Records from a data source:
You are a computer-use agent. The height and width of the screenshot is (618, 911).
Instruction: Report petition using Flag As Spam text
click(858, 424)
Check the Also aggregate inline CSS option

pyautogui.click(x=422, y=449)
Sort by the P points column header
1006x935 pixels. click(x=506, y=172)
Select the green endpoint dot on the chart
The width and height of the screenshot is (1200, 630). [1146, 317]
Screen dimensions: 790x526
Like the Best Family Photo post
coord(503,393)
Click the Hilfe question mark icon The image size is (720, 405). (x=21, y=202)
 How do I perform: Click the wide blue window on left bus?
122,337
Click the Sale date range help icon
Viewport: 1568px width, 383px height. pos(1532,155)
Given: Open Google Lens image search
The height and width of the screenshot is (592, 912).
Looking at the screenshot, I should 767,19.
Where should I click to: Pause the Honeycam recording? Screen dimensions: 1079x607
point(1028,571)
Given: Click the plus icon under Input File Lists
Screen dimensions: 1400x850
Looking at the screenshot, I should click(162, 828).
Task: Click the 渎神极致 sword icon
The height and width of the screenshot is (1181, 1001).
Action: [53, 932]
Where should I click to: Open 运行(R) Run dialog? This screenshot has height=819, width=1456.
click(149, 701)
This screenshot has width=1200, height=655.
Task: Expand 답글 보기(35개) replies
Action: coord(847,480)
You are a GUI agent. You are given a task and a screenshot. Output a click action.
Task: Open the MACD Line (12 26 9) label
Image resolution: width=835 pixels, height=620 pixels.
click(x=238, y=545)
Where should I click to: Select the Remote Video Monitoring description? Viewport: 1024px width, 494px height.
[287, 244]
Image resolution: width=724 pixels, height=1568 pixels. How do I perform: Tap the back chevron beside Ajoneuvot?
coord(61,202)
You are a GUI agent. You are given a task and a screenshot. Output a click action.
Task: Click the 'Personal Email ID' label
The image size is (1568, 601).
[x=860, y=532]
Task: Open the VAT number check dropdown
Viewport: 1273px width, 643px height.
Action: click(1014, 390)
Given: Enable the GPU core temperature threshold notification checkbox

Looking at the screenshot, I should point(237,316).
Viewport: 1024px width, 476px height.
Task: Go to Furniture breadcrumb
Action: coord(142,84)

Prompt: Copy out the records once more, exactly as they are written.

Result:
You are a computer-use agent. The height and width of the screenshot is (618, 911).
Instruction: Report petition using Flag As Spam text
click(858, 424)
Check the Also aggregate inline CSS option

pyautogui.click(x=422, y=449)
Sort by the P points column header
1006x935 pixels. click(x=506, y=172)
Select the green endpoint dot on the chart
The width and height of the screenshot is (1200, 630). [1146, 317]
Screen dimensions: 790x526
Like the Best Family Photo post
coord(503,393)
Click the Hilfe question mark icon The image size is (720, 405). (x=21, y=202)
 How do I perform: Click the wide blue window on left bus?
122,337
Click the Sale date range help icon
Viewport: 1568px width, 383px height. pos(1532,155)
Given: Open Google Lens image search
The height and width of the screenshot is (592, 912).
Looking at the screenshot, I should 767,19.
Where should I click to: Pause the Honeycam recording? Screen dimensions: 1079x607
point(1028,571)
Given: Click the plus icon under Input File Lists
Screen dimensions: 1400x850
Looking at the screenshot, I should click(162, 828).
Task: Click the 渎神极致 sword icon
The height and width of the screenshot is (1181, 1001).
Action: [53, 932]
Where should I click to: Open 运行(R) Run dialog? This screenshot has height=819, width=1456.
click(149, 701)
This screenshot has width=1200, height=655.
Task: Expand 답글 보기(35개) replies
Action: coord(847,480)
You are a GUI agent. You are given a task and a screenshot. Output a click action.
Task: Open the MACD Line (12 26 9) label
Image resolution: width=835 pixels, height=620 pixels.
click(x=238, y=545)
Where should I click to: Select the Remote Video Monitoring description? Viewport: 1024px width, 494px height.
[287, 244]
Image resolution: width=724 pixels, height=1568 pixels. How do I perform: Tap the back chevron beside Ajoneuvot?
coord(61,202)
You are a GUI agent. You are given a task and a screenshot. Output a click action.
Task: Click the 'Personal Email ID' label
The image size is (1568, 601).
[x=860, y=532]
Task: Open the VAT number check dropdown
Viewport: 1273px width, 643px height.
Action: click(1014, 390)
Given: Enable the GPU core temperature threshold notification checkbox

Looking at the screenshot, I should point(237,316).
Viewport: 1024px width, 476px height.
Task: Go to Furniture breadcrumb
Action: coord(142,84)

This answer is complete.